**YOUR GOAL**.
Output the full listing exactly.

▼

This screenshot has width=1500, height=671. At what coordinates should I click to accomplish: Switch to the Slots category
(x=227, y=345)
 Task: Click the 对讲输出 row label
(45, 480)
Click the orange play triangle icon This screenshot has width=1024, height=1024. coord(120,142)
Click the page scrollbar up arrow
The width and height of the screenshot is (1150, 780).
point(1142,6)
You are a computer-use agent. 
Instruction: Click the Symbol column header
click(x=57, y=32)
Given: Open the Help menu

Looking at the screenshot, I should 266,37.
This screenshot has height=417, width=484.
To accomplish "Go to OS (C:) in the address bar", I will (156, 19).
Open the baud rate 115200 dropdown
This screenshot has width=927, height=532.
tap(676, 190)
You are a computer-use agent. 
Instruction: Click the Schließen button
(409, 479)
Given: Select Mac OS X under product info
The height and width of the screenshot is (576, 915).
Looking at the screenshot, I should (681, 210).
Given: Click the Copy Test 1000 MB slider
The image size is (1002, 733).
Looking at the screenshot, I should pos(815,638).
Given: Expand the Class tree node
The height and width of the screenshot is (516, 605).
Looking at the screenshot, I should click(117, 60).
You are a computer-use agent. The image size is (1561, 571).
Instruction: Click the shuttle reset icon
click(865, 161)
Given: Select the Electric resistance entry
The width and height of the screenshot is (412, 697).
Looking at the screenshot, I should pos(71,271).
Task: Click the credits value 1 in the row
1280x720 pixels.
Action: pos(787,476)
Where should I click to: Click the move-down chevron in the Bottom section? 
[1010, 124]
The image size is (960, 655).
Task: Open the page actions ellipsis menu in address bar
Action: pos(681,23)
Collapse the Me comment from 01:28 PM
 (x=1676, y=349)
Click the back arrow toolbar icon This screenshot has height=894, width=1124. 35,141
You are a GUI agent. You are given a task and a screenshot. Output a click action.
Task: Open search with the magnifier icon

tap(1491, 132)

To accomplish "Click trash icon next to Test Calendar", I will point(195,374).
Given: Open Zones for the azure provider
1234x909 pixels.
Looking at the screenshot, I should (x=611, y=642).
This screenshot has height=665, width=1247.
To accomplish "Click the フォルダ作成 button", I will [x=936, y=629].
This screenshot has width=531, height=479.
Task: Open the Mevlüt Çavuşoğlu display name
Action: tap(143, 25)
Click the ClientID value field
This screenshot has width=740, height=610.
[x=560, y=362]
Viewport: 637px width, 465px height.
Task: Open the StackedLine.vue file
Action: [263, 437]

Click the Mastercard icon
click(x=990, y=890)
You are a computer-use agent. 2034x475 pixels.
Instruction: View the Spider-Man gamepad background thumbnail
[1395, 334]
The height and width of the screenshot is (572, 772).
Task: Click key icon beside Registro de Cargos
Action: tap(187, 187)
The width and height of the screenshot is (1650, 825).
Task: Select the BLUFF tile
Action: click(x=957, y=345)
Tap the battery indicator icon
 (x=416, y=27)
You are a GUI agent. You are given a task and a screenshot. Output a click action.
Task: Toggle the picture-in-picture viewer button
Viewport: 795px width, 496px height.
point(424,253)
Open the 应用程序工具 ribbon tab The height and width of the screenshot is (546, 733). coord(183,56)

▲

**EXERCISE SOLUTION**.
This screenshot has width=1500, height=671. At what coordinates should I click to accomplish: Switch to the Slots category
(x=227, y=345)
 Task: Click the 对讲输出 row label
(45, 480)
Click the orange play triangle icon This screenshot has width=1024, height=1024. coord(120,142)
Click the page scrollbar up arrow
The width and height of the screenshot is (1150, 780).
point(1142,6)
You are a computer-use agent. 
Instruction: Click the Symbol column header
click(x=57, y=32)
Given: Open the Help menu

Looking at the screenshot, I should 266,37.
This screenshot has height=417, width=484.
To accomplish "Go to OS (C:) in the address bar", I will (156, 19).
Open the baud rate 115200 dropdown
This screenshot has width=927, height=532.
tap(676, 190)
You are a computer-use agent. 
Instruction: Click the Schließen button
(409, 479)
Given: Select Mac OS X under product info
The height and width of the screenshot is (576, 915).
Looking at the screenshot, I should (681, 210).
Given: Click the Copy Test 1000 MB slider
The image size is (1002, 733).
Looking at the screenshot, I should pos(815,638).
Given: Expand the Class tree node
The height and width of the screenshot is (516, 605).
Looking at the screenshot, I should click(117, 60).
You are a computer-use agent. The image size is (1561, 571).
Instruction: Click the shuttle reset icon
click(865, 161)
Given: Select the Electric resistance entry
The width and height of the screenshot is (412, 697).
Looking at the screenshot, I should pos(71,271).
Task: Click the credits value 1 in the row
1280x720 pixels.
Action: pos(787,476)
Where should I click to: Click the move-down chevron in the Bottom section? 
[1010, 124]
The image size is (960, 655).
Task: Open the page actions ellipsis menu in address bar
Action: pos(681,23)
Collapse the Me comment from 01:28 PM
 (x=1676, y=349)
Click the back arrow toolbar icon This screenshot has height=894, width=1124. 35,141
You are a GUI agent. You are given a task and a screenshot. Output a click action.
Task: Open search with the magnifier icon

tap(1491, 132)

To accomplish "Click trash icon next to Test Calendar", I will point(195,374).
Given: Open Zones for the azure provider
1234x909 pixels.
Looking at the screenshot, I should (x=611, y=642).
This screenshot has height=665, width=1247.
To accomplish "Click the フォルダ作成 button", I will [x=936, y=629].
This screenshot has width=531, height=479.
Task: Open the Mevlüt Çavuşoğlu display name
Action: tap(143, 25)
Click the ClientID value field
This screenshot has width=740, height=610.
[x=560, y=362]
Viewport: 637px width, 465px height.
Task: Open the StackedLine.vue file
Action: [263, 437]

Click the Mastercard icon
click(x=990, y=890)
You are a computer-use agent. 2034x475 pixels.
Instruction: View the Spider-Man gamepad background thumbnail
[1395, 334]
The height and width of the screenshot is (572, 772).
Task: Click key icon beside Registro de Cargos
Action: tap(187, 187)
The width and height of the screenshot is (1650, 825).
Task: Select the BLUFF tile
Action: click(x=957, y=345)
Tap the battery indicator icon
 (x=416, y=27)
You are a GUI agent. You are given a task and a screenshot. Output a click action.
Task: Toggle the picture-in-picture viewer button
Viewport: 795px width, 496px height.
point(424,253)
Open the 应用程序工具 ribbon tab The height and width of the screenshot is (546, 733). coord(183,56)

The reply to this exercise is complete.